EXERCISE REQUIREMENTS> Since each line must match the original, copy out the records with no differences at all.

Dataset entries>
################

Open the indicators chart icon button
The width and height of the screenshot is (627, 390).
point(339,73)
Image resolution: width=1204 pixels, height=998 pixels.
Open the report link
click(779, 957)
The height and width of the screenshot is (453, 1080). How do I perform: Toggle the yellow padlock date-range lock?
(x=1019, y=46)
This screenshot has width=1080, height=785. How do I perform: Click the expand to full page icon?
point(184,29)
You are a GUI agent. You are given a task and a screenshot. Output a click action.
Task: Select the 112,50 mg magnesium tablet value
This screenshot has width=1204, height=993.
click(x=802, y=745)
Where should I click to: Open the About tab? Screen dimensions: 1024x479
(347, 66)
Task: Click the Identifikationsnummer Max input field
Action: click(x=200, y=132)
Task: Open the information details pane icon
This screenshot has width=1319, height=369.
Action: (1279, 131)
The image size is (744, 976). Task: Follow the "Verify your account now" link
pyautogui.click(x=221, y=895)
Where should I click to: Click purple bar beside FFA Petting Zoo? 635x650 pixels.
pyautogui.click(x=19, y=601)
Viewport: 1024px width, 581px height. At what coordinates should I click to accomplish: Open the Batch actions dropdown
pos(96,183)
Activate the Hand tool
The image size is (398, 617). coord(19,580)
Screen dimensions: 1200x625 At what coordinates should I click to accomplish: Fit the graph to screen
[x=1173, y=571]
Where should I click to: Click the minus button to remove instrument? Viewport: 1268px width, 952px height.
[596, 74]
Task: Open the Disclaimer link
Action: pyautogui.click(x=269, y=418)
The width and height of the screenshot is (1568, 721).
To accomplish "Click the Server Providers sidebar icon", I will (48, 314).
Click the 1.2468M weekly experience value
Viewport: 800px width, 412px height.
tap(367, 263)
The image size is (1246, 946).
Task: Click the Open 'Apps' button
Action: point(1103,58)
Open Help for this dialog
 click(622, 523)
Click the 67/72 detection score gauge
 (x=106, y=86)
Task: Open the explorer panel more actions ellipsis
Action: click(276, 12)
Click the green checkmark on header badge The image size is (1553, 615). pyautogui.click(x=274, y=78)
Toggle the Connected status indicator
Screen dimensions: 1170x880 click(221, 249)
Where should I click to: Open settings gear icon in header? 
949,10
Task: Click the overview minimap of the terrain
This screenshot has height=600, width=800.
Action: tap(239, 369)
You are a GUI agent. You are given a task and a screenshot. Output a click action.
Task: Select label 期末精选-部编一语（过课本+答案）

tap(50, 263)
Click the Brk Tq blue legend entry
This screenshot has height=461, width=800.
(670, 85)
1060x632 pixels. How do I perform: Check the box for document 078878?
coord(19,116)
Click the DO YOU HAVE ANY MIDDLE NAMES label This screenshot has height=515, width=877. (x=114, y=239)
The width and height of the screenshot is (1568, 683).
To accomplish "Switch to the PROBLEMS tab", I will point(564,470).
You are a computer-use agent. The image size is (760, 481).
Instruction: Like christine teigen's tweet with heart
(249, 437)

################

SOLUTION FOR THIS EXERCISE>
Open the indicators chart icon button
The width and height of the screenshot is (627, 390).
point(339,73)
Image resolution: width=1204 pixels, height=998 pixels.
Open the report link
click(779, 957)
The height and width of the screenshot is (453, 1080). How do I perform: Toggle the yellow padlock date-range lock?
(x=1019, y=46)
This screenshot has width=1080, height=785. How do I perform: Click the expand to full page icon?
point(184,29)
You are a GUI agent. You are given a task and a screenshot. Output a click action.
Task: Select the 112,50 mg magnesium tablet value
This screenshot has width=1204, height=993.
click(x=802, y=745)
Where should I click to: Open the About tab? Screen dimensions: 1024x479
(347, 66)
Task: Click the Identifikationsnummer Max input field
Action: click(x=200, y=132)
Task: Open the information details pane icon
This screenshot has width=1319, height=369.
Action: (1279, 131)
The image size is (744, 976). Task: Follow the "Verify your account now" link
pyautogui.click(x=221, y=895)
Where should I click to: Click purple bar beside FFA Petting Zoo? 635x650 pixels.
pyautogui.click(x=19, y=601)
Viewport: 1024px width, 581px height. At what coordinates should I click to accomplish: Open the Batch actions dropdown
pos(96,183)
Activate the Hand tool
The image size is (398, 617). coord(19,580)
Screen dimensions: 1200x625 At what coordinates should I click to accomplish: Fit the graph to screen
[x=1173, y=571]
Where should I click to: Click the minus button to remove instrument? Viewport: 1268px width, 952px height.
[596, 74]
Task: Open the Disclaimer link
Action: pyautogui.click(x=269, y=418)
The width and height of the screenshot is (1568, 721).
To accomplish "Click the Server Providers sidebar icon", I will (48, 314).
Click the 1.2468M weekly experience value
Viewport: 800px width, 412px height.
tap(367, 263)
The image size is (1246, 946).
Task: Click the Open 'Apps' button
Action: point(1103,58)
Open Help for this dialog
 click(622, 523)
Click the 67/72 detection score gauge
 (x=106, y=86)
Task: Open the explorer panel more actions ellipsis
Action: click(276, 12)
Click the green checkmark on header badge The image size is (1553, 615). pyautogui.click(x=274, y=78)
Toggle the Connected status indicator
Screen dimensions: 1170x880 click(221, 249)
Where should I click to: Open settings gear icon in header? 
949,10
Task: Click the overview minimap of the terrain
This screenshot has height=600, width=800.
Action: tap(239, 369)
You are a GUI agent. You are given a task and a screenshot. Output a click action.
Task: Select label 期末精选-部编一语（过课本+答案）

tap(50, 263)
Click the Brk Tq blue legend entry
This screenshot has height=461, width=800.
(670, 85)
1060x632 pixels. How do I perform: Check the box for document 078878?
coord(19,116)
Click the DO YOU HAVE ANY MIDDLE NAMES label This screenshot has height=515, width=877. (x=114, y=239)
The width and height of the screenshot is (1568, 683).
To accomplish "Switch to the PROBLEMS tab", I will point(564,470).
You are a computer-use agent. The image size is (760, 481).
Instruction: Like christine teigen's tweet with heart
(249, 437)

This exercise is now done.